# 読解文
□ □ □ □

4) 人はどのように熱を発散しているのでしょうか
 2), 3) で記したように人には発熱や発汗がありますが,これらをどのように周囲の空気に発散しているのでしょうか。熱には顕熱と潜熱があることは既に述べましたが,人体からの熱の発散にもこの二通りがあります。
 顕熱による熱の発散には,対流と輻射によるものがあります。対流による熱の発散は,身体の周囲の空気温度が体温より低い場合,身体に触れた空気は体温により暖められて,比重が軽くなり上昇します。入れ替わりに冷たい空気が身体に接触することになり,これが繰り返されます。気流(空気の流れ)があれば,熱の発散はより促進されます。輻射による熱の発散は,身体の表面温度が周囲の壁面や天井面・床面の温度よりも高い場合,身体よりそれらの面に向かって熱が移動することによります。
 潜熱による熱の発散は,身体から汗が蒸発することによるものと,呼吸によって身体の水分が出ていくことによります。(呼吸により吐き出される空気は,ほぼ水蒸気を一杯含んだ飽和空気の状態になっています。)

□ □ □ □

# 提供資料
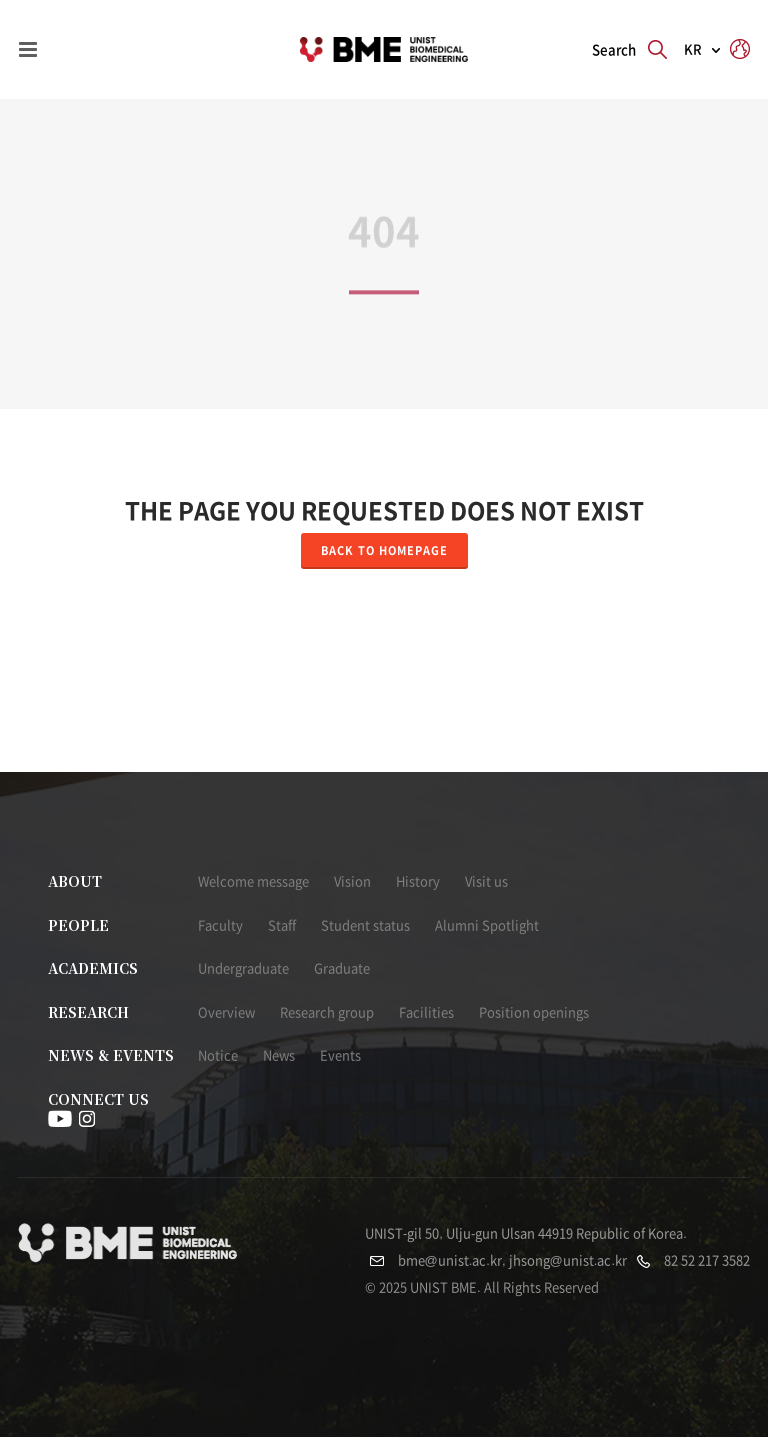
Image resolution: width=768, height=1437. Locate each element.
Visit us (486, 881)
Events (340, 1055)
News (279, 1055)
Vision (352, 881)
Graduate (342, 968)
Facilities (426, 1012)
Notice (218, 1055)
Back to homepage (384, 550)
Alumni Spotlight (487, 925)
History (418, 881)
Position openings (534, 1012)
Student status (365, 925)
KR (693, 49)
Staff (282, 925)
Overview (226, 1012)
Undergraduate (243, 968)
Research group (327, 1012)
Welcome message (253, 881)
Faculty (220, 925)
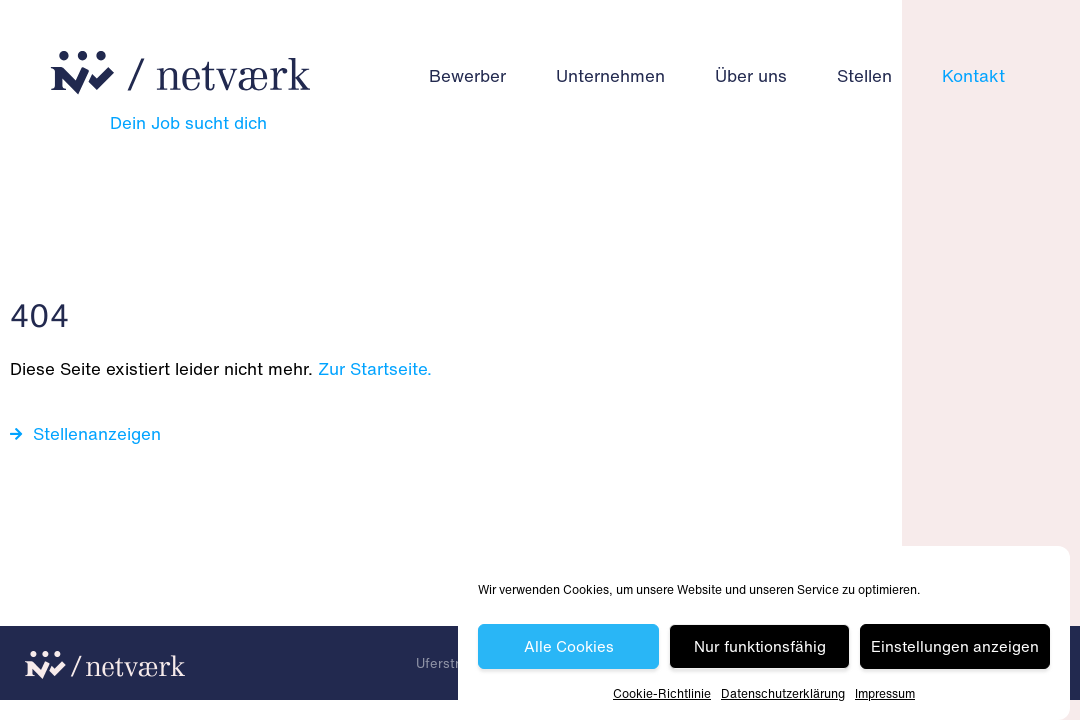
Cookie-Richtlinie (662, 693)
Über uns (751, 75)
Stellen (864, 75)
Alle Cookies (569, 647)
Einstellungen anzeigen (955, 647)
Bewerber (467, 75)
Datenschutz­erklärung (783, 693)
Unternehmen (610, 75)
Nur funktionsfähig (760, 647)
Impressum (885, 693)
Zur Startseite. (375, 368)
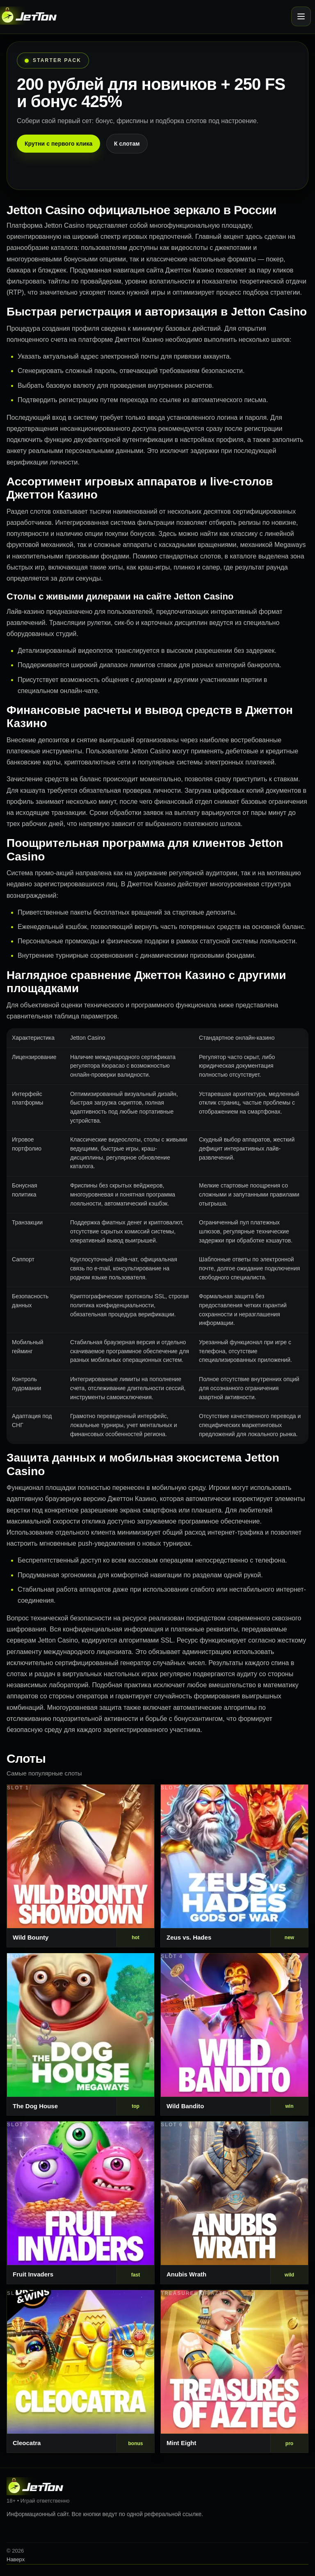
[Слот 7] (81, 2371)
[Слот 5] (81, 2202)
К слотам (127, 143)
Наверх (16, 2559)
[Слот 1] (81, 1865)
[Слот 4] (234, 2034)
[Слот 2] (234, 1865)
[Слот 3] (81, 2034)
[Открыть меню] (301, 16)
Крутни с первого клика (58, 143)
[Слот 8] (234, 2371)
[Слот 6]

□ □ □ □

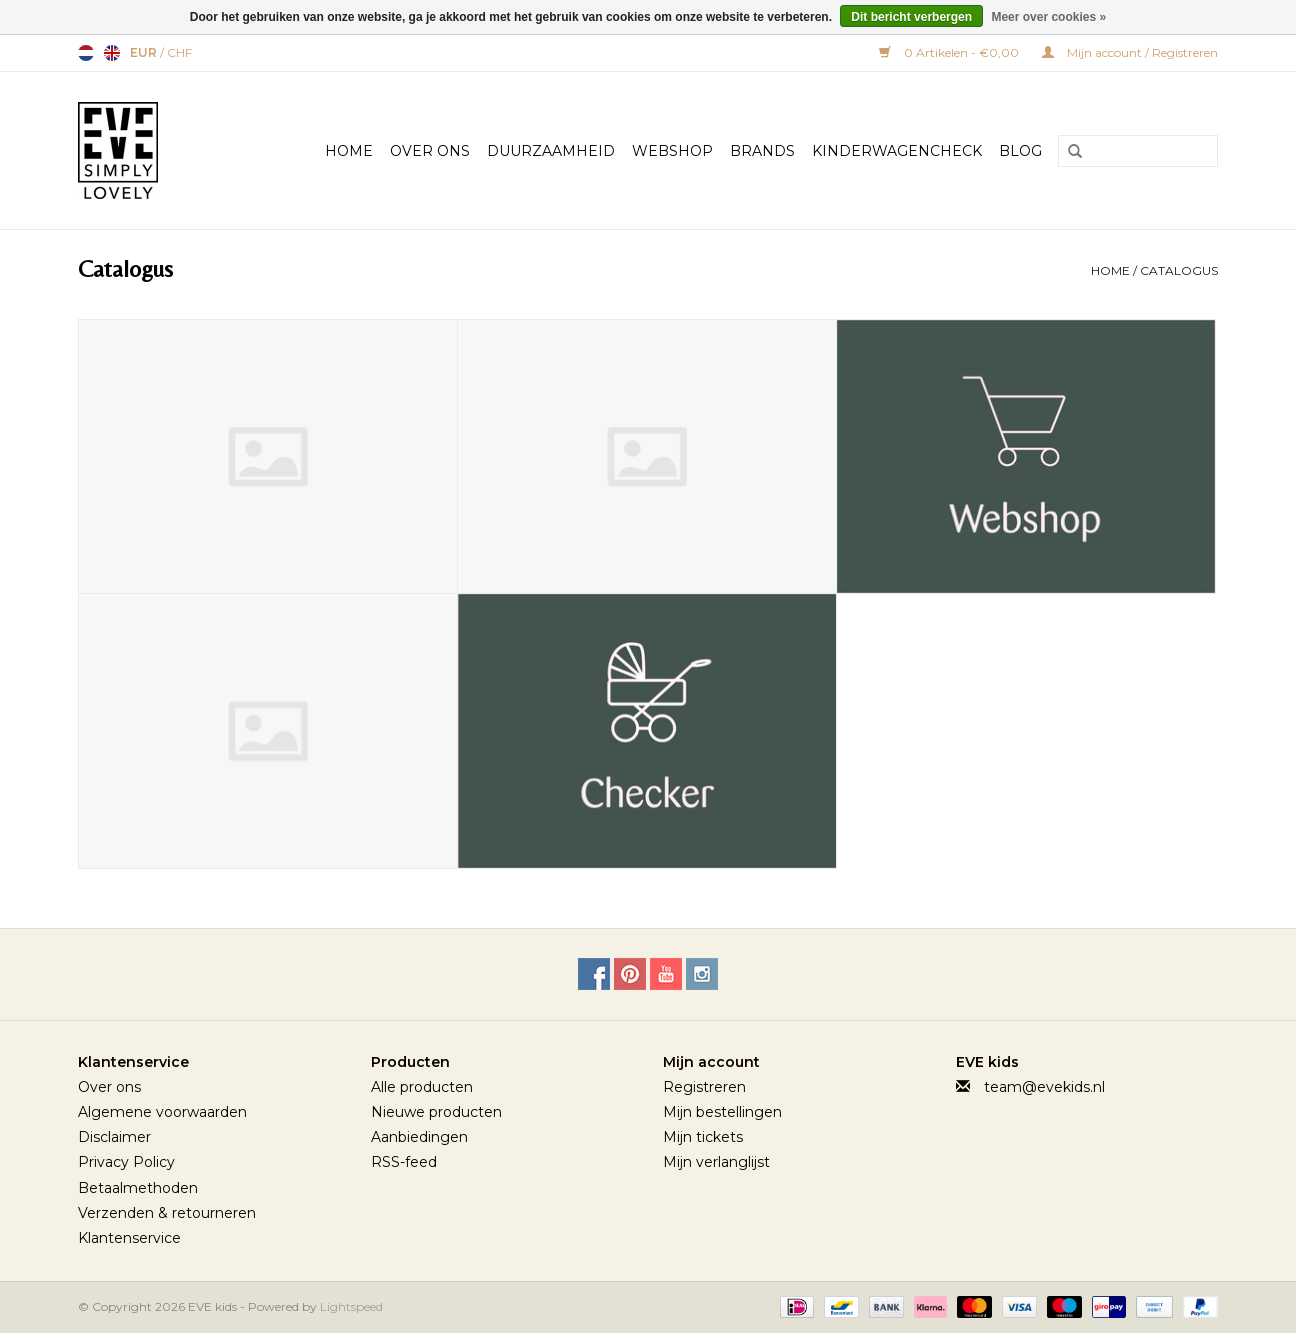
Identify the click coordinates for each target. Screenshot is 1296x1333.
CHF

□ □ □ □

# 課題の目標
人体からの熱の発散を扱った読解文のうち、「4) 人はどのように熱を発散しているのでしょうか」から「熱が移動することによります。」までを一字一句たがえずに書き写してください。 これらの記録は参照しなくてかまいません。

# 演習の解答
4) 人はどのように熱を発散しているのでしょうか
 2), 3) で記したように人には発熱や発汗がありますが,これらをどのように周囲の空気に発散しているのでしょうか。熱には顕熱と潜熱があることは既に述べましたが,人体からの熱の発散にもこの二通りがあります。
 顕熱による熱の発散には,対流と輻射によるものがあります。対流による熱の発散は,身体の周囲の空気温度が体温より低い場合,身体に触れた空気は体温により暖められて,比重が軽くなり上昇します。入れ替わりに冷たい空気が身体に接触することになり,これが繰り返されます。気流(空気の流れ)があれば,熱の発散はより促進されます。輻射による熱の発散は,身体の表面温度が周囲の壁面や天井面・床面の温度よりも高い場合,身体よりそれらの面に向かって熱が移動することによります。